Qualche tempo dopo Sanderson ha indicato sul blog la lunghezza minima, dalla quale non credeva di discostarsi troppo perché voleva terminare il romanzo e farlo avere ai lettori nel più breve tempo possibile.

 

Una volta iniziata la rilettura dell’intero ciclo, però, durante la quale prendeva nota di quali sottotrame necessitassero di una conclusione, si era reso conto che il lavoro da fare era enorme. Già ad aprile quindi ipotizzava una lunghezza di 400.000 parole, con la consapevolezza che anche questa potesse rivelarsi insufficiente.

Fatto che comportava un scelta. Avrebbe dovuto cercare di contenere il testo in questa dimensione, o lasciarlo espandersi ulteriormente?

La decisione è stata presa pensando a come avrebbe influito sul romanzo. Se avesse optato per la prima possibilità avrebbe dovuto trascurare parecchi personaggi minori, e anche alcuni aspetti di quelli principali.

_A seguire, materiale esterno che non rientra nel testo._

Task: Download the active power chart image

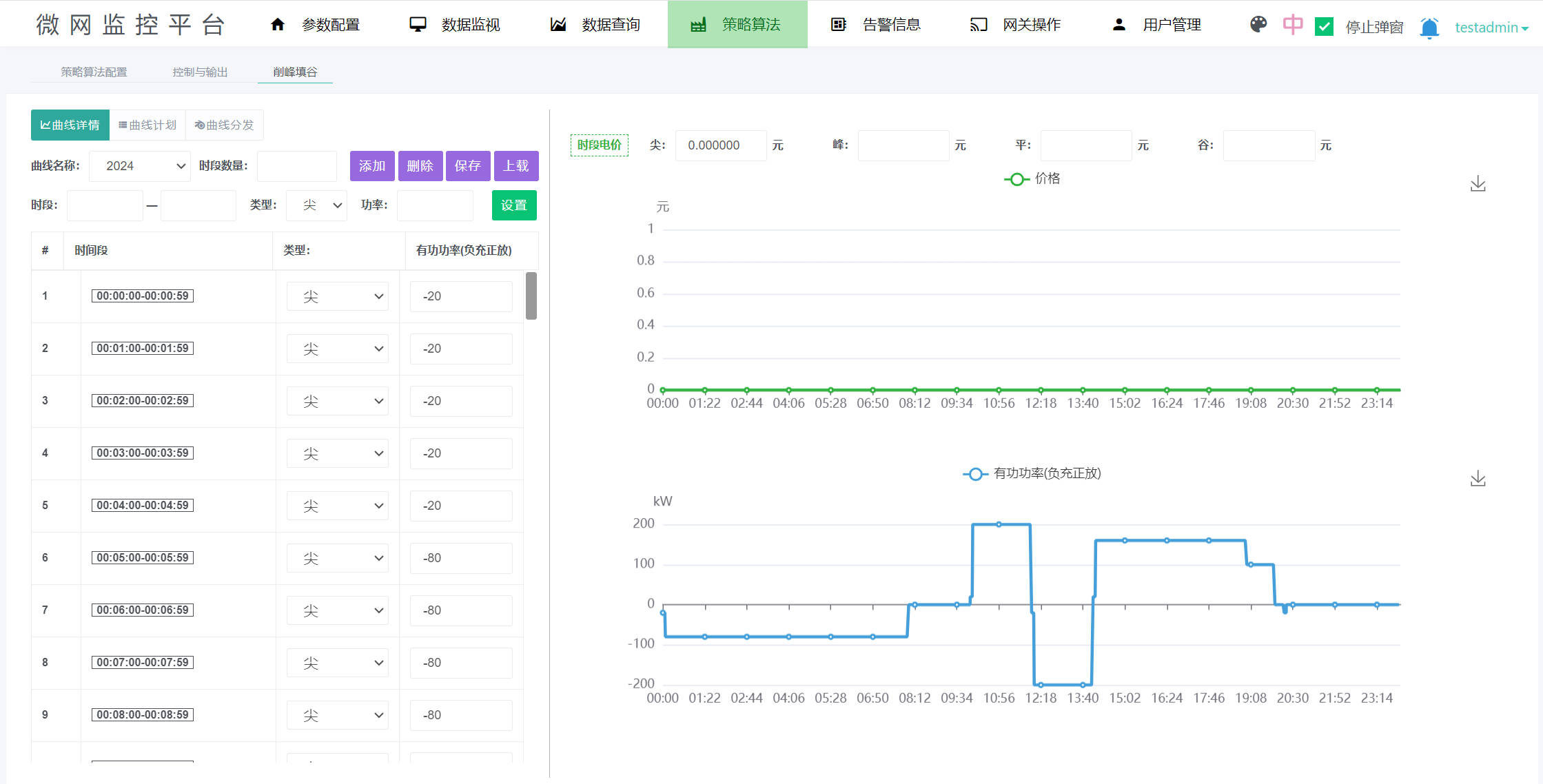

In pratica doveva decidere cosa conservare e cosa ignorare, e questo a suo giudizio non avrebbe reso giustizia alla storia.

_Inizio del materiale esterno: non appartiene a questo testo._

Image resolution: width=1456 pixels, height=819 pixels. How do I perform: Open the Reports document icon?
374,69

Sapeva che alcuni lettori si sarebbero arrabbiati perché questo implicava una divisione. Inoltre avrebbe dovuto dedicare all’opera molto più tempo, e una parte maggiore della sua vita rispetto a quanto aveva immaginato all’inizio. Di fatto stava decidendo di realizzare un romanzo lungo tre o quattro volte in più rispetto all’ipotesi iniziale per la stessa identica paga. Ma quel che contava non erano i soldi, era ciò che avrebbe voluto realizzare Jordan.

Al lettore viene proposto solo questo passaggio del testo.